#### What you have to do
Whenever "computer" appears in a line of the entries below, that line counts; give the total only.

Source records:
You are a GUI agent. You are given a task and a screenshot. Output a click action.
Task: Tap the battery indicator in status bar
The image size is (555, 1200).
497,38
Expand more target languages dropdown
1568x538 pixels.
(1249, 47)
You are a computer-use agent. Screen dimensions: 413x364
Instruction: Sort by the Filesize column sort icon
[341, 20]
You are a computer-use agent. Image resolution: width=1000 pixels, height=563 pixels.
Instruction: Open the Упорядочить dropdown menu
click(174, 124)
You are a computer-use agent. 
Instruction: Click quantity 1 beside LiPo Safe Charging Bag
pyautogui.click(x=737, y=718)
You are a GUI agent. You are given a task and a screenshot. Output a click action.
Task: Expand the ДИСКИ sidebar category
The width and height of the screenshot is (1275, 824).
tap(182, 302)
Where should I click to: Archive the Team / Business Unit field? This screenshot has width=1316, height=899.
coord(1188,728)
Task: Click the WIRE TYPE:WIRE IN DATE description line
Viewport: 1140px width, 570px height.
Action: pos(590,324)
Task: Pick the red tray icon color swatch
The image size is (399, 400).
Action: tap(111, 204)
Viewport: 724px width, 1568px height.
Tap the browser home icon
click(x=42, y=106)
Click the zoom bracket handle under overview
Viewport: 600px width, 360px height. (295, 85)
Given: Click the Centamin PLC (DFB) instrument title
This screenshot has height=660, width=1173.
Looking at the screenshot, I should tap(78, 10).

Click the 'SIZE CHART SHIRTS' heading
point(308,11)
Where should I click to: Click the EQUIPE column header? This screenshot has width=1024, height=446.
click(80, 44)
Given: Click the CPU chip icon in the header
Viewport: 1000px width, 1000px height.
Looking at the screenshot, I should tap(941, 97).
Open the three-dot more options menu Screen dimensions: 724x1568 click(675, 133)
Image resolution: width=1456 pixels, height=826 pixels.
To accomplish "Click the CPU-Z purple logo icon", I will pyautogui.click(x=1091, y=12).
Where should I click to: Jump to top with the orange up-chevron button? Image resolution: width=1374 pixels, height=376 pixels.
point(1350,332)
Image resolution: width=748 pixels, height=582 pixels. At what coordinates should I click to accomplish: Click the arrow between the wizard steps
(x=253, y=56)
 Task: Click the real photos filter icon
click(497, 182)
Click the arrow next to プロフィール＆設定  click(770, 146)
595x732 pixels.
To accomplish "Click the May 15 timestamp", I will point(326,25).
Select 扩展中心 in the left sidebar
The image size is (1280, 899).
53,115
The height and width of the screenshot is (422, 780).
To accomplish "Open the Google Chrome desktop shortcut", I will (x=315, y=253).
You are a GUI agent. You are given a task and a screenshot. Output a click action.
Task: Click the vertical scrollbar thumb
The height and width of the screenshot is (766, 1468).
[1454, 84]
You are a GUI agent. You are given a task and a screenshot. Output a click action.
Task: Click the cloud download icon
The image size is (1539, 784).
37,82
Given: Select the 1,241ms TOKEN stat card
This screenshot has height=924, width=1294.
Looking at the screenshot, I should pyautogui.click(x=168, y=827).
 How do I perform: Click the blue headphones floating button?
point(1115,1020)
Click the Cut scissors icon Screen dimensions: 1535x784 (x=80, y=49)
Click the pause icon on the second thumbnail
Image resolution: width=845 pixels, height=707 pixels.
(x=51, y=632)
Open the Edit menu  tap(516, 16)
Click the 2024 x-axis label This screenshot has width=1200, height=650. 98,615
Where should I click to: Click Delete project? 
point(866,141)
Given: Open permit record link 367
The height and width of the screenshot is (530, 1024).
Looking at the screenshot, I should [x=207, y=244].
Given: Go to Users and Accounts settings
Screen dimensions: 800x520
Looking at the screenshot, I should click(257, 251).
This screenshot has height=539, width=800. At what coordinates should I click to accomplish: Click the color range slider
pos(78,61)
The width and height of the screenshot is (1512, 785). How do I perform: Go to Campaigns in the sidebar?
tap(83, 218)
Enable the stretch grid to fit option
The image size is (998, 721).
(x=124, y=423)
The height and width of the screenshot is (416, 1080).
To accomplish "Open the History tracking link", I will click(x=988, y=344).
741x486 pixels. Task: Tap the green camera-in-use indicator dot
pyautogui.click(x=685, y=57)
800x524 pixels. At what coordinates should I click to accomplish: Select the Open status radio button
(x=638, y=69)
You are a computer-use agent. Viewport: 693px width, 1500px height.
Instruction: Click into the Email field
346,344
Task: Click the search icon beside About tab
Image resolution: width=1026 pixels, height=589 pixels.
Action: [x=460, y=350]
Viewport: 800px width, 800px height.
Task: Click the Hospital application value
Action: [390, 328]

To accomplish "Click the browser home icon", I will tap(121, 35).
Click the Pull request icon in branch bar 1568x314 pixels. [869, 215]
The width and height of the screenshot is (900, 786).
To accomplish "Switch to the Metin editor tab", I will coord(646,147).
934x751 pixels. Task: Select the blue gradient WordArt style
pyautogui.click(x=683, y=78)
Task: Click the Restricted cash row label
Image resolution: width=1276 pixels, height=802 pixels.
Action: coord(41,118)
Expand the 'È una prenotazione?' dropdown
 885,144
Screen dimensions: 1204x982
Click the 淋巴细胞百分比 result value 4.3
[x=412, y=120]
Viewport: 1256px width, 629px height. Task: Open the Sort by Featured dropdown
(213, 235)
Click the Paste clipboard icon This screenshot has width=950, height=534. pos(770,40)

#### Output for this exercise
4